Another significant threat to a healthy technology environment stems from the conflicting and inconsistent merger control regimes proliferating around the world.  As discussed in Oracle’s earlier testimony before the Antitrust Modernization Commission,[16] the burdens associated with this patchwork of laws fall disproportionately on software developers and companies providing related services, particularly on smaller companies that are trying to globalize their products.

Because most of the assets of “New Economy” companies are intellectual rather than physical, such companies can and do grow quickly to become international in scope.  This is especially true for companies involved in software development and services, such as ACT’s members.  Once software has been tailored to local languages, it can be distributed and sold anywhere in the world with relatively little additional expense.  Likewise, software can be developed anywhere.  What this means is that even small and medium sized companies are likely to have some amount of sales, and thus be subject to merger control regimes, in many parts of the world.

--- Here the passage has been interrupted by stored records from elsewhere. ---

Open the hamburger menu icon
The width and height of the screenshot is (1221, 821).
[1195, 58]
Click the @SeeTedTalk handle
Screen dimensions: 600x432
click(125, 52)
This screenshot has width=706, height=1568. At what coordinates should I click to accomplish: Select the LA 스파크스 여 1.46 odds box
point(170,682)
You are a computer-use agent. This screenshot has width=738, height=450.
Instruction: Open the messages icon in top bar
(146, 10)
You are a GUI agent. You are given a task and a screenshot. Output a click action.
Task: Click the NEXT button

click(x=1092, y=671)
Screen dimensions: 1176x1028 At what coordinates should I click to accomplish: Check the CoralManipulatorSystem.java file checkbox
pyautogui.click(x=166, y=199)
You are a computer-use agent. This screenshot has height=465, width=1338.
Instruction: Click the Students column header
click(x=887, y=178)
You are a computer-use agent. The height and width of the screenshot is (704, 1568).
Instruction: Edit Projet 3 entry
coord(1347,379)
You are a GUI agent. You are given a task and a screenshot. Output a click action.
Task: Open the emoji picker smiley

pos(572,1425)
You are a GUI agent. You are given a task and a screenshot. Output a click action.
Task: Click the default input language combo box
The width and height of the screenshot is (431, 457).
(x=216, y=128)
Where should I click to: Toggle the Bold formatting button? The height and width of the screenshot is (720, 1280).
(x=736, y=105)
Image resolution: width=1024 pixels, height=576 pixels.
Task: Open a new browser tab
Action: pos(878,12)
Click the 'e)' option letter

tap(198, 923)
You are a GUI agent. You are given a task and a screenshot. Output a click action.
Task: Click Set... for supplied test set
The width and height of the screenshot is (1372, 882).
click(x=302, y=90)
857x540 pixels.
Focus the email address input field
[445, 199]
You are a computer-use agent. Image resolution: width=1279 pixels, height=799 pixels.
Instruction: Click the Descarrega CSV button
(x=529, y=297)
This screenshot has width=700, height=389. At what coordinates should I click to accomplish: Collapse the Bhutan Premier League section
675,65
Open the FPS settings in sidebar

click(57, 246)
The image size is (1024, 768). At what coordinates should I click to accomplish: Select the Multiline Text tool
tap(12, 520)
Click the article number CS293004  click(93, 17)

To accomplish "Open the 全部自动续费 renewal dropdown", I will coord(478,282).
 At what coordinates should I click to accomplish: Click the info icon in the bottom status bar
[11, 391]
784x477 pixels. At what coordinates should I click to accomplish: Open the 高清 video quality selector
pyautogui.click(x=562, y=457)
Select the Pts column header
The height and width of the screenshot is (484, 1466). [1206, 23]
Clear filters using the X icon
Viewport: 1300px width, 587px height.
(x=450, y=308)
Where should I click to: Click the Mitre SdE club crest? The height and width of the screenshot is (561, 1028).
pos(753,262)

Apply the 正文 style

The problem is that it is frequently difficult to determine where to file pre-merger notifications, and differing jurisdictions have differing rules concerning when to file, what information to provide, and the process to be followed in reviewing the transaction.  As Oracle points out, “[t]his regulatory disarray imposes real costs on productive commerce.”[17] ACT joins Oracle in calling on the Antitrust Modernization Commission to spearhead procedural reform of the international merger investigation regime, particularly in the areas of filing and information gathering requirements and divergent statutory review periods.[18]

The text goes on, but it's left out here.